イソップの宙返り・136
      
カケスとクジャク
カケスは美しいクジャクになりたくて、クジャクの歩き回っているところへいきました。
カケスはクジャクの羽根を拾って尻尾にくくりつけて、喜んでクジャクたちの方へ寄っていきました。
カケスがやって来ると、クジャクたちはすぐに彼が偽物であることに気づき、カケスのところへ駆け寄ってきて、つついて羽根の飾りを抜き取ってしまいました。
すごすごと、カケスは仲間のところへ帰りました。
でも、さっきの様子を見ていたカケス達は言いました。
「美しい羽根をつけただけで、素晴らしい鳥になるわけではないんだよ」
☆     ☆
仲間になれない話といいますと、年金生活者の田舎暮らし。
定年退職後に田舎暮らしをすることが、ハヤリになっているようですが、ほとんどの人は、村の生活とはまったく関係なく別荘地に閉じこもって暮らしているようですねぇ。

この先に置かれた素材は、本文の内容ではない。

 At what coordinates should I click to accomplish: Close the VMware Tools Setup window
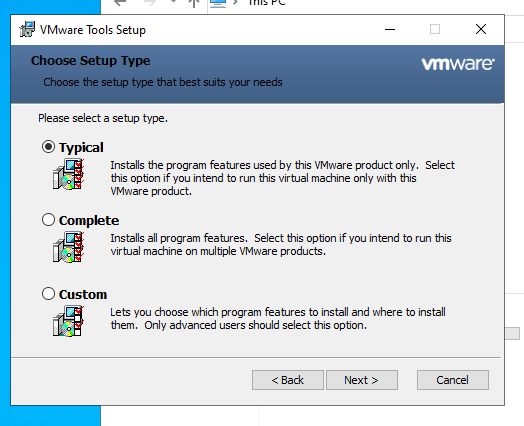[x=481, y=29]
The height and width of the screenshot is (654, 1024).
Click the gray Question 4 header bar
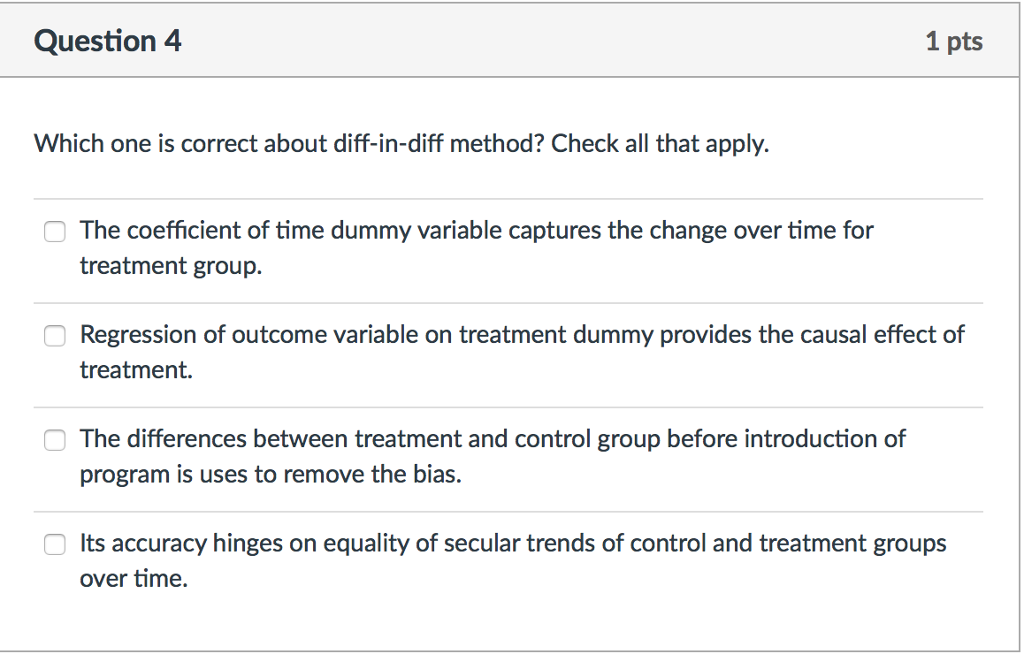[509, 41]
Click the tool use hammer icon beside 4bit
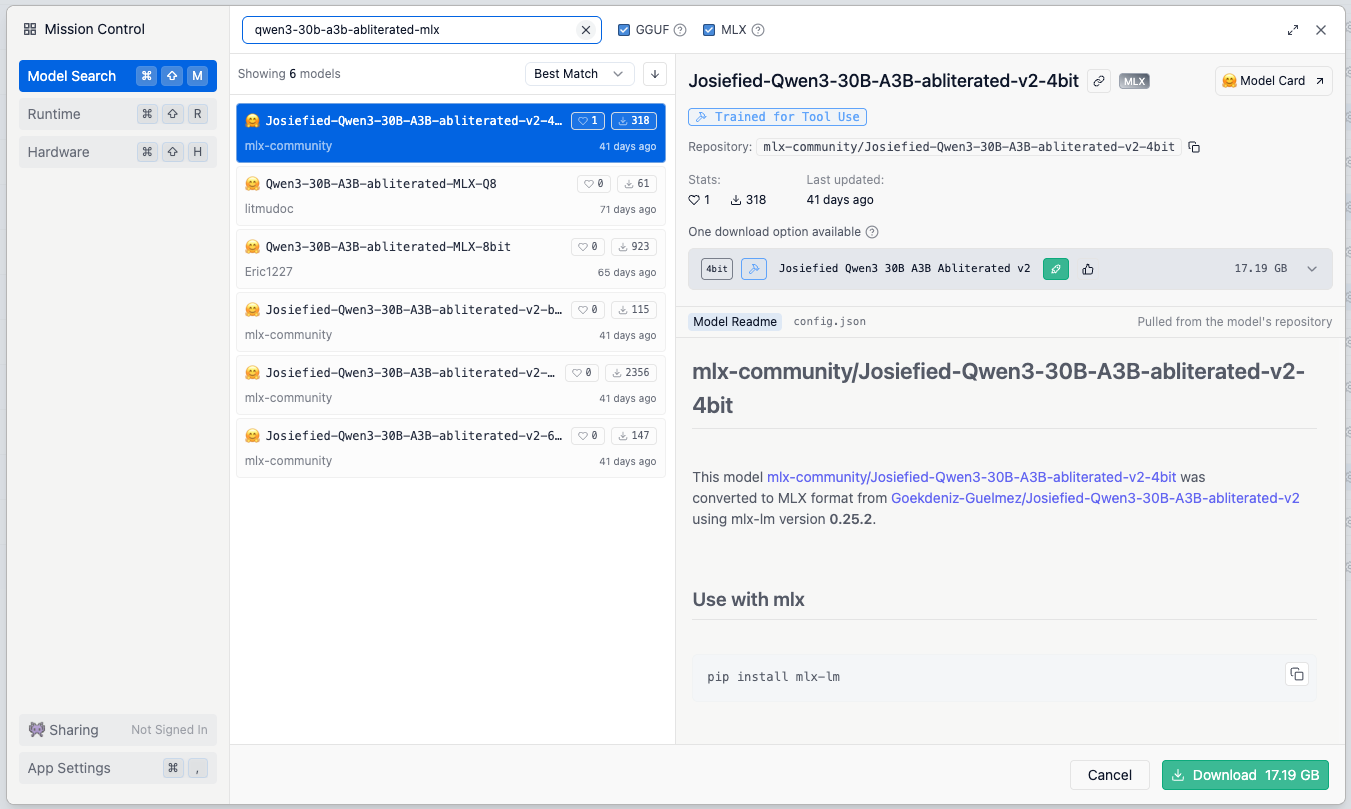Screen dimensions: 1351x809 point(754,268)
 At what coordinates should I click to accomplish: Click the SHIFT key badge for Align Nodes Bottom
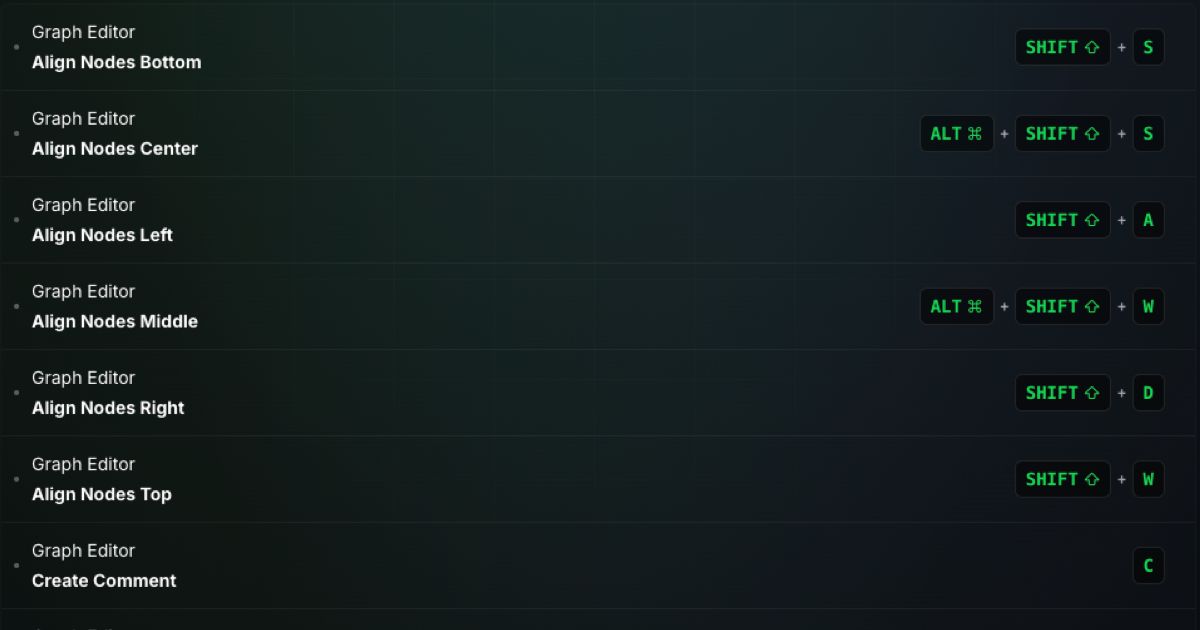[1062, 47]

イヤー、引退者の田舎暮らしとしては、これが限度だと、ボクは思います。
これだと、年に数回、別荘地生活者も利用する道の草刈り当番に出かけるだけで、すみましょうからね。
まあ、村の人達にすれば、別荘族はお客さんですから、この程度の付き合いで見逃してくれるでしょうしね。

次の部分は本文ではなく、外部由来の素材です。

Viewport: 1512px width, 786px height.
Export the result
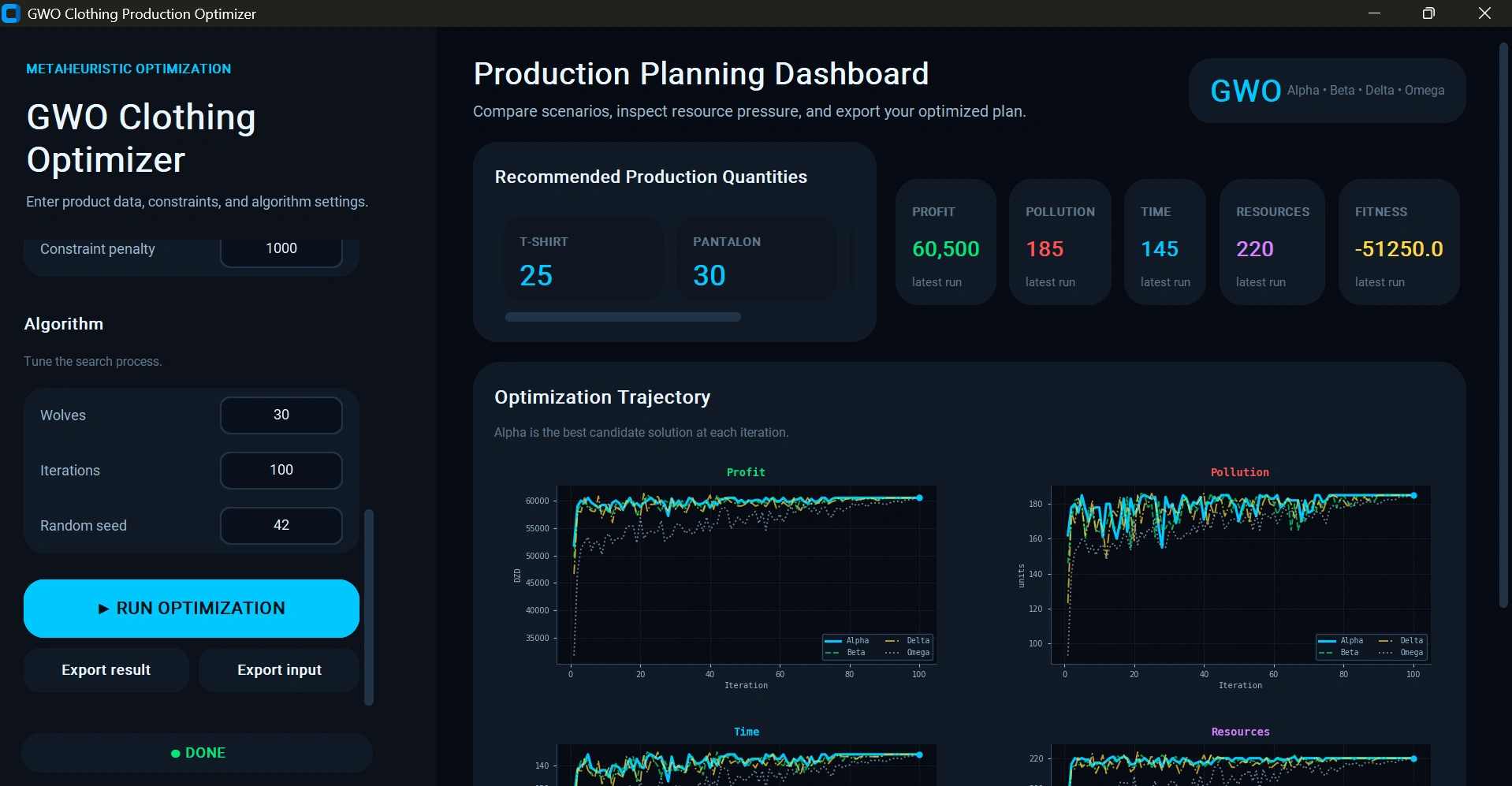tap(106, 670)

でも、知ったかぶりをして、「どこそこの田舎暮らし」なんて書いてはいけないようですね。
ええ、「チェンマイ田舎暮らし」なんて書いて、タイ王室への不敬罪に問われた人がありましたね。
        
ですから、村の古い藁屋を買って生活するとなると、「お客さん」のつもりではダメでしょうねぇ。

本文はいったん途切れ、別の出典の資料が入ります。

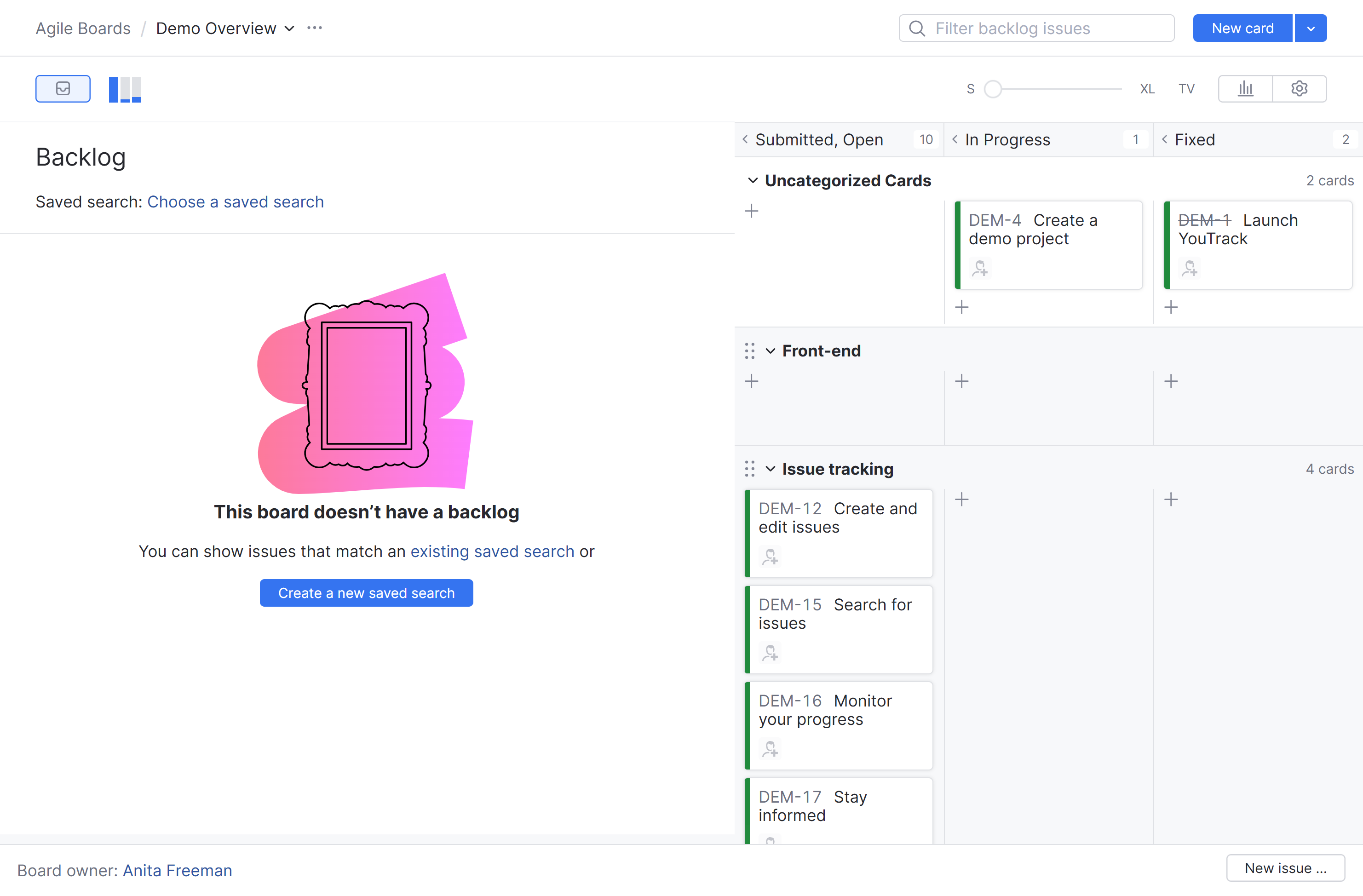Open board settings gear icon
This screenshot has width=1363, height=896.
(1299, 89)
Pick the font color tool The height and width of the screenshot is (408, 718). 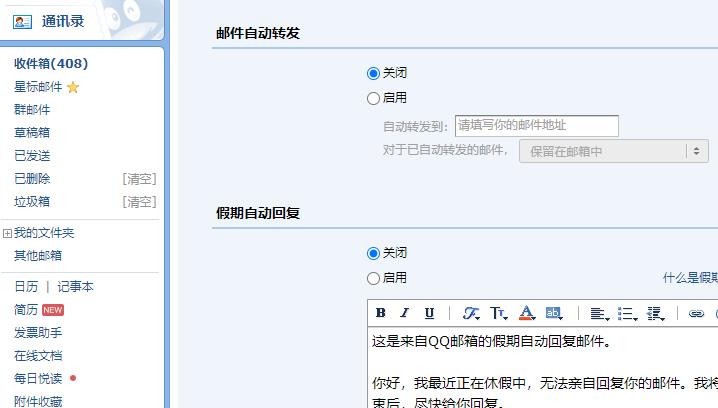click(527, 313)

村を見下ろしての、別荘地生活ではなく、ドップリと田舎に漬かって村の一員になって暮らさないとダメでしょうねぇ。
         
ボクのささやかな経験から、どこの田舎でもそうだと、断言するつもりはありませんが、田舎って、都会人がかんがえるほど牧歌的ではないんですよ。
ボクが暮らしてきた神戸は、車で六甲山を越えて30分も走ると、昔ながらの田園地帯なんです。
こんなことから、身近に経験した田舎暮らしの逸話。
        
ある村落の裏山にゴルフ場が計画されまして、その村落には巨額のオカネが入るワ、働き口まで出来るワ、と結構な話が舞い込みました。
その村落は開発ブームに、ホクホク。
ところが、難題が隣の村落から持ち込まれましてね。
計画されたゴルフ場の一部がかかる山奥の小さなため池が、その難問。
このため池を越えてのショート・ホールが計画されていたんですが、隣の村落が、このため池に水利権をもっていると言うんです。
ずいぶん以前から隣の村落の水田には灌漑されていなかったので、ゴルフ場のできる村落の人達は忘れていたんですが、県庁の水利権図面には、書き込みが残っていました。
池越のショート・ホールができても、水が汚れるわけでもなく、それに隣村は、今では水を利用しているわけではないしね。
        
そんなことから、隣村のクレームは、入ってくる地代の分け前にあずろうとする意図が、ありありと見て取れた。
でまあ、寄り合いで「いくら欲しいんや?」と訊いてしまった。
これが隣村の激昂をかってしまいましてね。
こじれにこじれて、血を見る直前まで行ったんですわ。
結局、この立派なゴルフ場には、ため池を避けての、わずか70メートルの貧相なショート・ホールができてしまいました。
            
ボクら都会人は、田舎はノンビリとしていて仲良く暮らしていて、住人も朴訥なお人好し達だと決めてかかっているけど、田舎には水利問題、それに水田、山林の境界争いがたえないんですよ。
        
田舎に藁屋の一軒家をかって住もうとするなら、村の世話役を一手に引き受ける覚悟がいるんですねぇ。
何しろ、高齢化していますから、世話役が不足しています。
そして、水利権問題、境界小競り合いを解決できるほどの見識と労力を厭わない覚悟が必要。
いえいえ、どんな村落にも、こんな小競り合いが、いつもあるとは限りませんでしょうがね。
       
ほんのちょっとだけ、クジャクになろうとする、カケスの「田舎暮らし」では困るンですがね。